Make a Mess!
Make piles of sticks and logs. Leave them to rot down for bugs to live in.
Try leaving a band of grass uncut along hedges and walls. This helps to form "wildlife corridors" which provide protection and safety.
Build a mini pond
Click on the link below to see a step by step guide to building a mini pond. It's fun and simple: a great holiday project for the kids...and adults!
Don't cut down your ivy flowers ...yet!
Why the gardeners' foe is the bees' best friend
Ivy, often maligned as a garden pest, is vital to honey bees and other pollinators seeking food in autumn, research carried out in 2013 at the University of Sussex revealed.
The researchers surveyed ivy flowers from rural and urban locations in September and October to count the honey bees and other insects foraging for nectar and pollen. They also identified the pollen brought back to hives by honey bee workers to determine the proportion from ivy and then surveyed ivy to determine how widespread it is. In addition, the researchers measured the sugar concentration in nectar collected from ivy flowers by honey bee workers, and determined what proportion of honey bee foragers on ivy were collecting nectar versus pollen.
The main findings were:
The researchers said “In September and October ivy is the main game in town if you want nectar or pollen. On a sunny day you will be amazed at how many insects there are on it. Our research shows that ivy is hugely important to honey bees and other flower-visiting insects, such as late-season butterflies and hover flies, in the autumn. In fact, if ivy did not exist we would probably try to invent it. Ivy should perhaps be considered a “keystone species” for flower-visiting insects in the autumn and therefore has a very important role in the ecosystem.”
Here are some further ivy facts:
Many people are unaware that ivy even has flowers, as the flowers are not colourful, and regard it as a parasite of trees and try to kill it. However, it is not a parasite.
Ivy flower nectar is accessible for insects with both long tongues (bees, butterflies) and short tongues (flies, wasps, some bees).
Tell us what you see!
Wildlife recording has never been easier: the ORKS App
Cornwall Wildlife Trust has just launched a mobile app to make recording all wildlife so much quicker and easier. This new ORKS App allows you to record wildlife sightings while out and about, even if you don’t have wifi or a mobile data signal. It prompts you for the essential information needed, uses your phone's GPS to note the location, allows you to add photos using your phone’s camera, and then upload to the ORKS website when you are ready. It also guides you through set up when you install it. The ORKS App is available for free download on iPhone and Android.
Other ways to send in information about what you have seen.
If apps are not your thing, then you have two other alternatives:
1. Print out an ORKS form by clicking on the link below. Fill in the details and send it off in the post.

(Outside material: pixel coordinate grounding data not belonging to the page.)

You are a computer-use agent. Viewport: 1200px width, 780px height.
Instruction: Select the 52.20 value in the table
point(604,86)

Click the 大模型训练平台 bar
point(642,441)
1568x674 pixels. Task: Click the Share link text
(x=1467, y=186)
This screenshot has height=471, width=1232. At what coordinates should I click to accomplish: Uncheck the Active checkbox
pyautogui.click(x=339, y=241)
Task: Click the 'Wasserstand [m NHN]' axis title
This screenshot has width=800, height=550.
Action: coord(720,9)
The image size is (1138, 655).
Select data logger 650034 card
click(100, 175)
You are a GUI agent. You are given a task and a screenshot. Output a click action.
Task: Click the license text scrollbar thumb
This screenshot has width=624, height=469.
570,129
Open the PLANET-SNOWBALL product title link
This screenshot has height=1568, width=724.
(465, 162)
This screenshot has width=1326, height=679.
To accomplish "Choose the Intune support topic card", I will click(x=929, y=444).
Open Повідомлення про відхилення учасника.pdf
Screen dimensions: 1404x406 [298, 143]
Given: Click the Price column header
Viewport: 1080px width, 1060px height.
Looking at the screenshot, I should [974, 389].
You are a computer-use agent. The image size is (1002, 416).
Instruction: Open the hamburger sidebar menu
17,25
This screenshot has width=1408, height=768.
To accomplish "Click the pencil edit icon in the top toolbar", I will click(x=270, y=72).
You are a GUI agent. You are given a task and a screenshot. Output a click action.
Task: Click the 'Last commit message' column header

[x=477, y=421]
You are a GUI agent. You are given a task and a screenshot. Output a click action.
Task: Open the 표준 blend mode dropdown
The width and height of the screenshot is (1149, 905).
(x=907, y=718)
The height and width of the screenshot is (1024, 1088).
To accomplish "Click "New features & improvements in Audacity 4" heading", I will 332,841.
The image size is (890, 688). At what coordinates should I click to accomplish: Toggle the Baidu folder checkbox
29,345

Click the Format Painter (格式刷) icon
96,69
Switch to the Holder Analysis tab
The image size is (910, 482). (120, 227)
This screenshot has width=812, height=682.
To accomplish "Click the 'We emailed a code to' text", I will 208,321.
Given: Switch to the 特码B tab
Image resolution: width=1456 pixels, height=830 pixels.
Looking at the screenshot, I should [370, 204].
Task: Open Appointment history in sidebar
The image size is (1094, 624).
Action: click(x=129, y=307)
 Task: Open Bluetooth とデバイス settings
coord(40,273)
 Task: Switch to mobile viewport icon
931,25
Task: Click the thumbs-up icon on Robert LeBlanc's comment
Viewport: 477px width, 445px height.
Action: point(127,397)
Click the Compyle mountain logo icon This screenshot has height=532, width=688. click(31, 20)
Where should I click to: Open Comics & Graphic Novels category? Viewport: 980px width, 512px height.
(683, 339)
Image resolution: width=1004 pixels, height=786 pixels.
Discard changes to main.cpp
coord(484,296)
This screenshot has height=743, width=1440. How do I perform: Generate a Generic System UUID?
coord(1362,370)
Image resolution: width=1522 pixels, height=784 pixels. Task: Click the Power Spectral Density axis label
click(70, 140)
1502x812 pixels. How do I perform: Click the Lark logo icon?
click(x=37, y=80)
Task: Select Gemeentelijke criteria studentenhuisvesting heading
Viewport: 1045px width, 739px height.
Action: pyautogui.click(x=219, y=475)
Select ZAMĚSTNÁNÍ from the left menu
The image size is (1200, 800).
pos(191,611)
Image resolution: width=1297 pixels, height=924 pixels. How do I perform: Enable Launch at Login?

2. Go to www.orks.org.uk and submit your records. You can do this without having an account by going to ‘add records’ in the menu bar. If you set up an account then you still add records but it gives you more options including exploring your records, and downloading information
Go down on the beach.
Each month the National Trust do a beach clean. Soak in fantastic views and fresh air whilst helping to keep these beautiful beachs clean. Why not go down and help out. All you need to bring is your enthusiasm as gloves, bags and litterpickers are provided.
First Monday of the month - Porthcurnick 10 to 11 am or Pendower 2 to 3 pm
First Saturday of the month - Hemmick 10 to 11 am
Why not plant a wildflower meadow or a small area of your garden with wildflowers. With the decline of many insects in this country, any help we can provide will help them. Some of you may not be keen to plant what most people categorise as weeds but weeds are only plants in the wrong place. Have a look at some of the companies that are selling wildflower seeds and you will find that a lot of the plants are very pretty.
Room for another!
With the modern way of building and garden fashions, many of the nooks and crevices that our wildlife used have gone.
To help these creatures, why not make a home for nature. Bird boxes, bat boxes, hedgehog homes and insect houses are all fairly easy to make and plans of how to make them can be found on the internet.
You don’t have to stick to traditional, be creative. Hedgehog homes could be a large upturned flowerpot or an old washing up bowl with a door cut in the side. Insect houses or hotels can be made out of literally anything, for example, an old 1 litre bottle with the large end cut off and then stuffed fall of twigs or bamboo, hanging from a bush.
What ever you make, it will make you feel proud when you see wildlife move in.